The Real Value of Handmade Lingerie: Part I – Direct Costs
This guest post is by Angela Friedman, independent lingerie designer and all around awesome lady behind Angela Friedman Lingerie. This two-part series will explore the real costs of handmade lingerie, as well as the true costs of running a handmade lingerie business.
Believe it or not, every garment you’re wearing right now (or have ever worn, for that matter), was made by a pair of hands. Or several pairs of hands. But there are no magical machines that take in a bolt of fabric and spit out a robe! There are sewing machines but there are no sewing machine robots. So this leads to the ultimate question… Who made your lingerie? Don’t worry, I won’t begin a guilt-ridden tirade on sweatshops overseas, on underpaid and overworked laborers – we’ve all read the news headlines about conditions in factories overseas. We all know the true “price” of our fast fashion clothing.
But why then, are independent designers constantly asked, “Why are your designs so expensive?” At first, it was difficult for me to not take offense at the notion. It was never an attack on me personally, on the quality of my products, or on my moral integrity as a price-decider! But what I quickly realized was that people actually didn’t know. In our modern world of technology, we have become completely removed from basic processes like building a house, growing food, and sewing clothing. People genuinely have no idea what time, effort, and money it costs to create a piece of clothing from start to finish.
First, a caveat: I’m an independent designer, and this is my experience. The process may be somewhat different for other designers, and certainly so for mass-market brands and clothing produced overseas. This is the experience of a small business, made in America. Here are the facts and figures at Angela Friedman, Inc.
When you consider the price of a garment, you’re probably thinking about fabric and sewing. You understand that luxury materials cost more and that complicated designs take more time to produce. But there are more factors at stake: For example, independent designers also tend to be more open to experimenting with high-end materials, because they aren’t bound by the limitations of a number-cruncher yelling “cheaper, cheaper, cheaper!” (I challenge you to find metallic French lace in the lingerie at your local mall!) Something else to consider is that fabric cost can pose a scaling problem: If I were a mass-market brand purchasing 5,000 meters of silk at a time, I would have a lot more negotiating power than I do with my limited resources. Of course I purchase in bulk whenever possible, but I don’t always have the capital or the orders to justify an enormous expenditure up-front. That’s just the reality of small business.

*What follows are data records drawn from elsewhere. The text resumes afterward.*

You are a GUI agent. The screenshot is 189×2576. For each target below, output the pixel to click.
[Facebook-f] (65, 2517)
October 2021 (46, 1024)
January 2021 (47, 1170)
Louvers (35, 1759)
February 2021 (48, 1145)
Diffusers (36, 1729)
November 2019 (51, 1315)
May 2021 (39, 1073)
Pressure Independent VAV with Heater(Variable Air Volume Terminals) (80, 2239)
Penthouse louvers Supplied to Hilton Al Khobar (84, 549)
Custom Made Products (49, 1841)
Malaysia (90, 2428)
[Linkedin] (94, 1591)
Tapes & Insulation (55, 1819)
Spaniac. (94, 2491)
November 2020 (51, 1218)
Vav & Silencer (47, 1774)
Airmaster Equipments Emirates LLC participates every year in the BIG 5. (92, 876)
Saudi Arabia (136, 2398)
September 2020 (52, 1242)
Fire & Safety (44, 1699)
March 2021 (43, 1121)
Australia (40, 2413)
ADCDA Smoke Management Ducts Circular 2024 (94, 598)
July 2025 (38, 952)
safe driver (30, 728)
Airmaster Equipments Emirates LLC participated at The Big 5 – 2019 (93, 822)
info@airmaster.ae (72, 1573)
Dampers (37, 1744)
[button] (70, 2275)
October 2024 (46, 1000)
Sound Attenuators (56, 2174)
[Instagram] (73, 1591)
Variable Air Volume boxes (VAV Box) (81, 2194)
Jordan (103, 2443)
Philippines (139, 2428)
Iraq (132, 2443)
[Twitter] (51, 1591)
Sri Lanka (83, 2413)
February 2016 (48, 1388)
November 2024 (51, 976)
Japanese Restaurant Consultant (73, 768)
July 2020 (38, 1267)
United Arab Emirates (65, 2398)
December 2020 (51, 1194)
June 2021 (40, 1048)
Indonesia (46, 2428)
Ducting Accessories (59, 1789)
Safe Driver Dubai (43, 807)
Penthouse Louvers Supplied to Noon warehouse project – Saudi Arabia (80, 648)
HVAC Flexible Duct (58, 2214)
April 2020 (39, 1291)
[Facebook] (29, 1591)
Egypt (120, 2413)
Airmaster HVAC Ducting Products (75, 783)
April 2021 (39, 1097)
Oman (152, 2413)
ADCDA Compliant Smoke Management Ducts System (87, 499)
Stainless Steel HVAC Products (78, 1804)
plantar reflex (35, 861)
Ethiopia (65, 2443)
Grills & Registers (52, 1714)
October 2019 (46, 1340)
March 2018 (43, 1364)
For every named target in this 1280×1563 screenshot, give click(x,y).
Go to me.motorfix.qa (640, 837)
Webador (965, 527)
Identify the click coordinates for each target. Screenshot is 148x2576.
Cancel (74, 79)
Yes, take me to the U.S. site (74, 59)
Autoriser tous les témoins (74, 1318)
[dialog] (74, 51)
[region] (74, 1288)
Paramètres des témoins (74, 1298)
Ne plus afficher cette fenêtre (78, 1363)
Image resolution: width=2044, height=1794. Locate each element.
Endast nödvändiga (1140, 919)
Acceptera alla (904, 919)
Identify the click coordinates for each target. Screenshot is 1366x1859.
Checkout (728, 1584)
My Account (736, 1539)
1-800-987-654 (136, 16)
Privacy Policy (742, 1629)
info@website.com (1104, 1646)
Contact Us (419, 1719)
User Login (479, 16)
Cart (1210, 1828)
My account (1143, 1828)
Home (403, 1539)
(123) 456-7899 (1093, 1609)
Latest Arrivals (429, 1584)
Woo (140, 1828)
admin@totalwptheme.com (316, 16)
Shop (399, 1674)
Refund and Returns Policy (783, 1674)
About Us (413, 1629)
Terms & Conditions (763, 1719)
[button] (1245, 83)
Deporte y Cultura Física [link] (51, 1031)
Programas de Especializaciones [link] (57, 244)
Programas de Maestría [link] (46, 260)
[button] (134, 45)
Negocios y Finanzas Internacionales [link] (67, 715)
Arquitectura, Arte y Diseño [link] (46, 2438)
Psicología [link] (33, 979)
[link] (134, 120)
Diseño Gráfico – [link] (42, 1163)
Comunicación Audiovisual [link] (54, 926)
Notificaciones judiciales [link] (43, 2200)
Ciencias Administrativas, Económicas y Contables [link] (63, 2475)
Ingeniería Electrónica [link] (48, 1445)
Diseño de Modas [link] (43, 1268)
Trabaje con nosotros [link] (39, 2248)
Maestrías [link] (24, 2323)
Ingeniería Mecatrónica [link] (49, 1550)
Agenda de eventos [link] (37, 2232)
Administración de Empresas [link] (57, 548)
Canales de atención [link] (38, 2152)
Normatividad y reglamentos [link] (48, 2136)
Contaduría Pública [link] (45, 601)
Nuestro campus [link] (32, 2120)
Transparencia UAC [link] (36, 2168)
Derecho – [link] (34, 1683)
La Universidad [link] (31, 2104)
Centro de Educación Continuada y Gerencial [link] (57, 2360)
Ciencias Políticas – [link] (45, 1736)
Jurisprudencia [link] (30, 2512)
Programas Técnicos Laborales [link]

Now someone actually has to create the garments. This is where I wish we had those sewing machine robots! It isn’t as simple as it sounds: There is expensive machinery needed, many different people are involved in the process, and sewing lingerie can be very time-consuming. Some of my designs have literally dozens of pattern pieces, and each pattern piece must be sized properly, cut out of however many layers of fabric are used, sewn together, pressed neatly, and have edges finished and trimmings applied. This can quickly turn into many hours of labor, whether being performed by one seamstress or done in a factory, production-line style. This also brings us to the importance of ethical business practices. I can choose to pay a local seamstress a living wage, or I can choose to send the job overseas where I have little to no control over who does the work, how much (or how little) they may be paid, or what their work conditions consist of. (I choose to do all of my production in New York.)
Here are just some of the direct costs that go into the production of a single garment:
-fabric, linings, and hardware (like bra hook-and-eye and garter clips)
-elastic and thread
-custom labels and hang tags
-labor for drafting patterns, scaling them to each size, and testing the fit (on a live model!)
-labor for cutting fabric
-labor for sewing pieces together, applying elastic, hemming, sewing labels, etc.
-labor for quality control, packaging, and shipping
It’s pretty obvious how these direct costs end up in the final price of the garment. For my bra and panty sets, this section would already be in the $35-$50 range. Given those numbers, now you can start to see why I couldn’t possibly sell a set for $50! More expensive materials (like silk or dyed-to-match trimmings) produce a more valuable garment. The same is true with production: Seamstresses generally charge based on an hourly rate, but their wages will amount to less than 1/8th of your final purchase price – at best. This is for American production. Just think of how much less a worker might be making in China, India, or Bangladesh.